= Metropolitan Jovan Zograf =

Medieval Serbian painter

Metropolitan Jovan Zograf was a Serbian monk who lived and worked in the 14th and early 15th centuries in what was then Medieval Serbia, now North Macedonia. He is known only by his baptismal name, Pribila. His father, a builder named Hajko, became a monk and took the name Hariton at the Monastery of Zrze, not far from Prilep. Like his father, Pribila and his brother Prijezda were tonsured as monks in the same monastery. Pribila became known as Jovan, and Prijezda took the name Makarije, later becoming known as Makarije Zograf. Both brothers gained recognition as notable icon painters during their lifetimes.

Monk Jovan was elevated to the rank of Metropolitan in the Serbian Orthodox Church, yet he continued to paint frescoes and icons. His most famous work, "Jesus Christ, Saviour and Life Giver," was painted in 1383 at Zrze, during the rule of Marko Mrnjavčević (1371-1395). Today, the original painting is housed in the Museum of the Republic of North Macedonia in Skopje.

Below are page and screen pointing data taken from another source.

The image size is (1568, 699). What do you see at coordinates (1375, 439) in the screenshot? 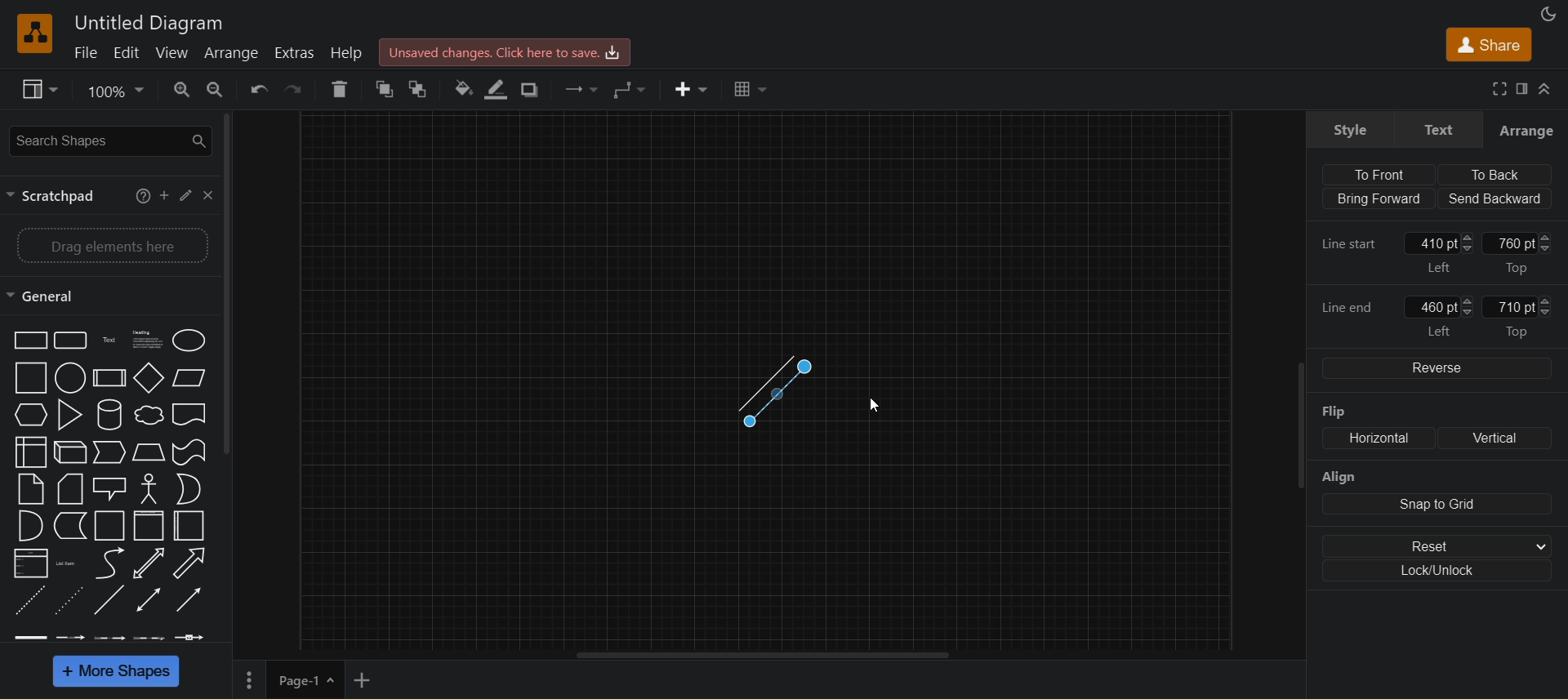
I see `horizontal` at bounding box center [1375, 439].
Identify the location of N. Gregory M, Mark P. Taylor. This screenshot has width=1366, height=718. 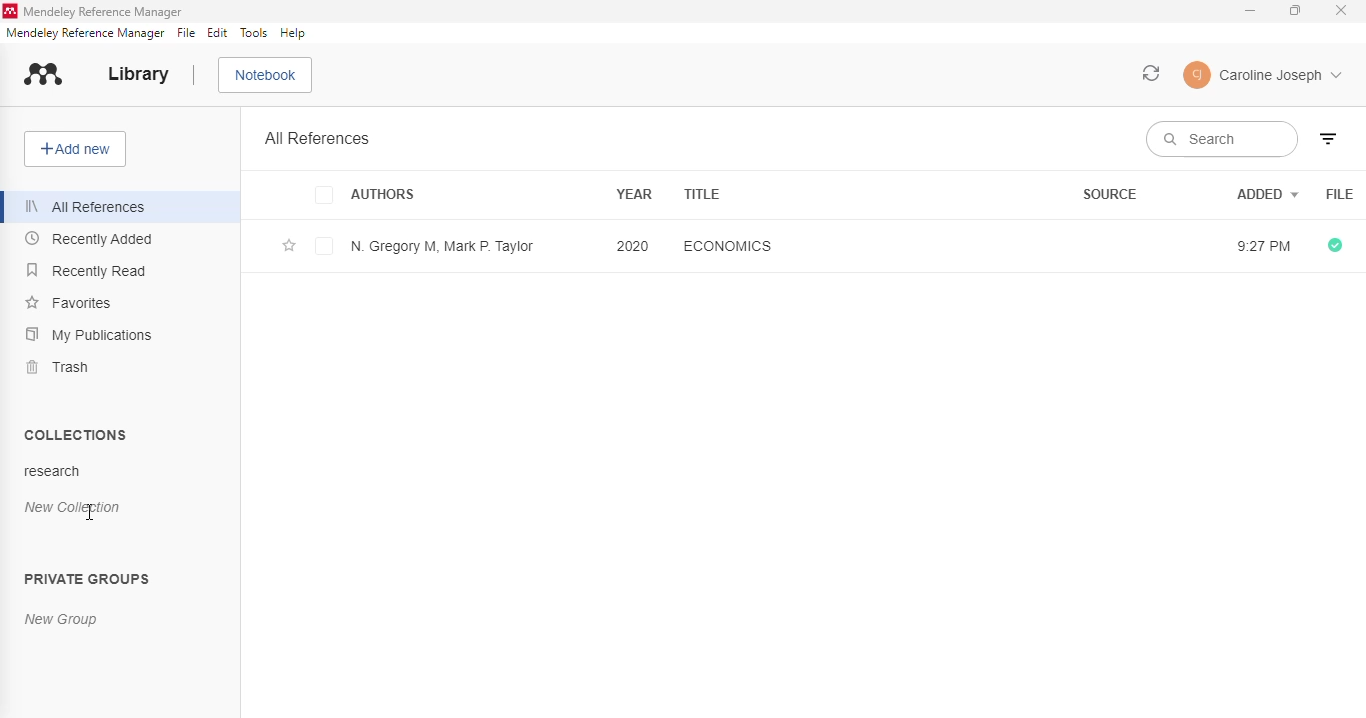
(444, 246).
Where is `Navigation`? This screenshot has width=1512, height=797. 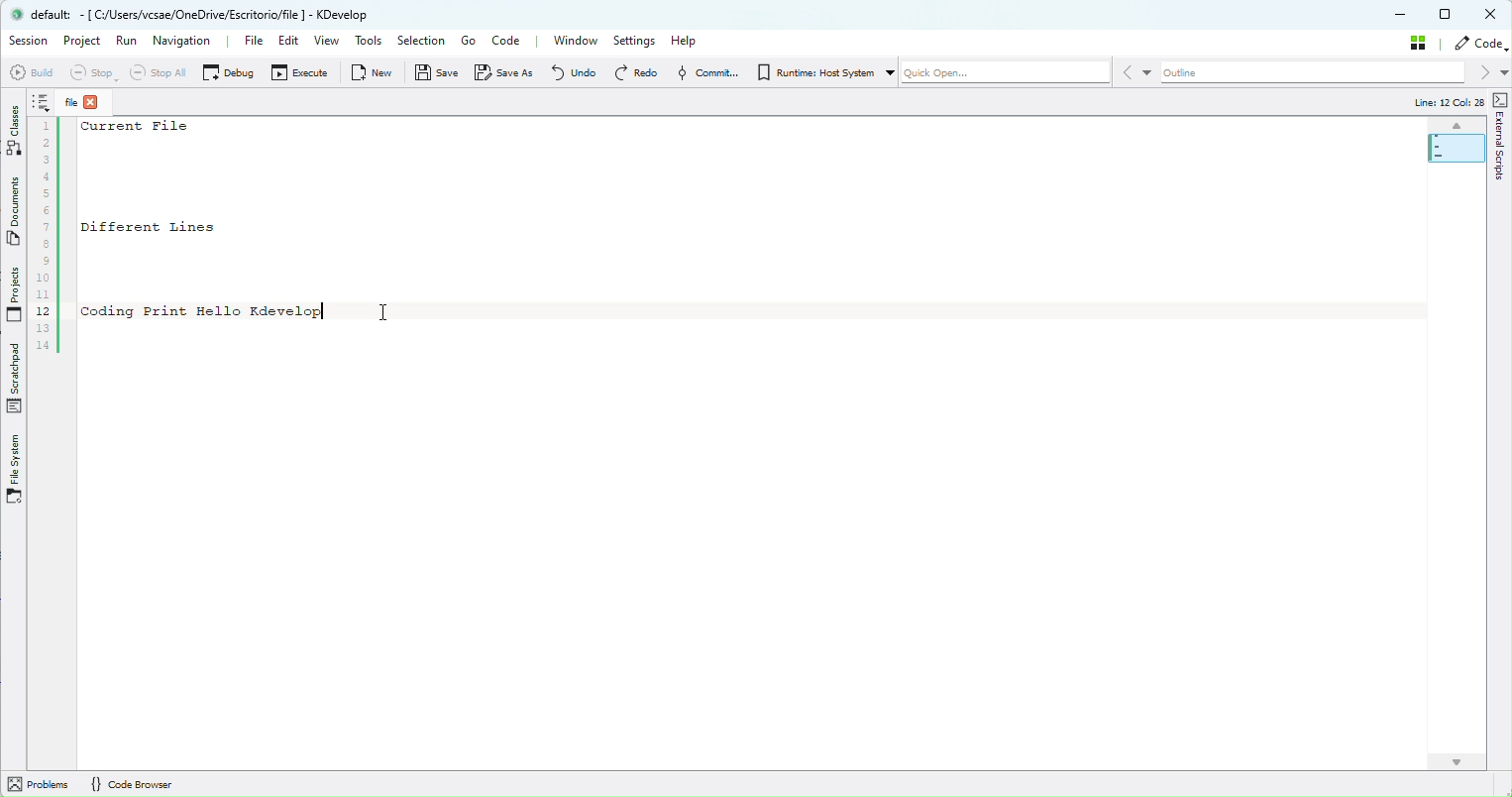
Navigation is located at coordinates (190, 43).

Metropolitan Jovan Zograf lived during the time of Lazar of Serbia and Stefan Lazarević. He had two assistants, monk-painters Grigorije and Aleksije. The latter, Aleksije, signed his work at the Church of the Virgin in the village of Globoko, near Prespa Lake, as "Aleksije, the pupil of Jovan Zograf" at the end of the 14th century.